What to produce:
Going down the data below, set down exactly the line with "The height and" and each line after it through the line with "Expand the Email sent success status line"; no other lines.

Stored items from a collection:
::::

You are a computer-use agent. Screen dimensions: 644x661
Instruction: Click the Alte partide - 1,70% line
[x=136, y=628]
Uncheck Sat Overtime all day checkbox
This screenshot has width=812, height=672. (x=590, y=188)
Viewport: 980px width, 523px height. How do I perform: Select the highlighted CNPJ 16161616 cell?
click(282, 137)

::::

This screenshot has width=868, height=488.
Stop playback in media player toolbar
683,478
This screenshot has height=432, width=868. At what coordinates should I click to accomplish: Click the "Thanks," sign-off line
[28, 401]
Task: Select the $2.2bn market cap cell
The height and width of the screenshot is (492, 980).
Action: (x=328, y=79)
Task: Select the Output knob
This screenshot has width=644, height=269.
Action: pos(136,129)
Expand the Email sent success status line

::::

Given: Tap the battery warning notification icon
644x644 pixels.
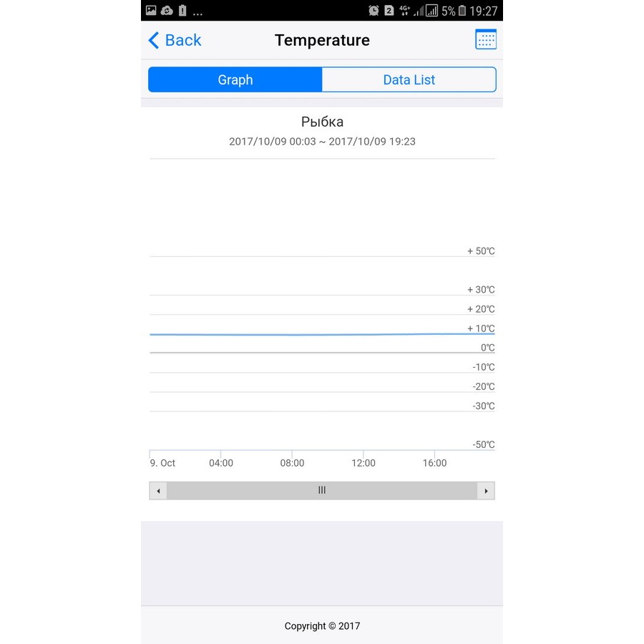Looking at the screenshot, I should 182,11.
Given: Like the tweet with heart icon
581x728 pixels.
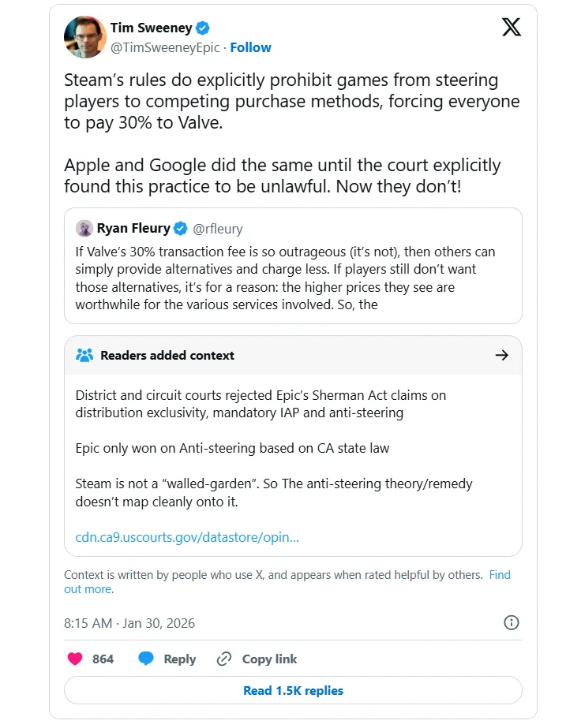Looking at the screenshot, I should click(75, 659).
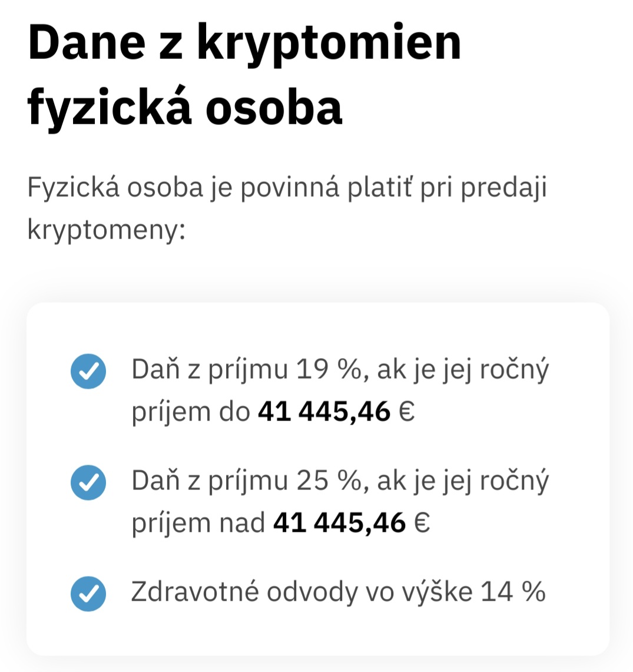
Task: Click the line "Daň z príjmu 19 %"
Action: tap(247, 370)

::::

Solution to the exercise:
The height and width of the screenshot is (492, 980).
Action: (x=328, y=79)
Task: Select the Output knob
This screenshot has width=644, height=269.
Action: pos(136,129)
Expand the Email sent success status line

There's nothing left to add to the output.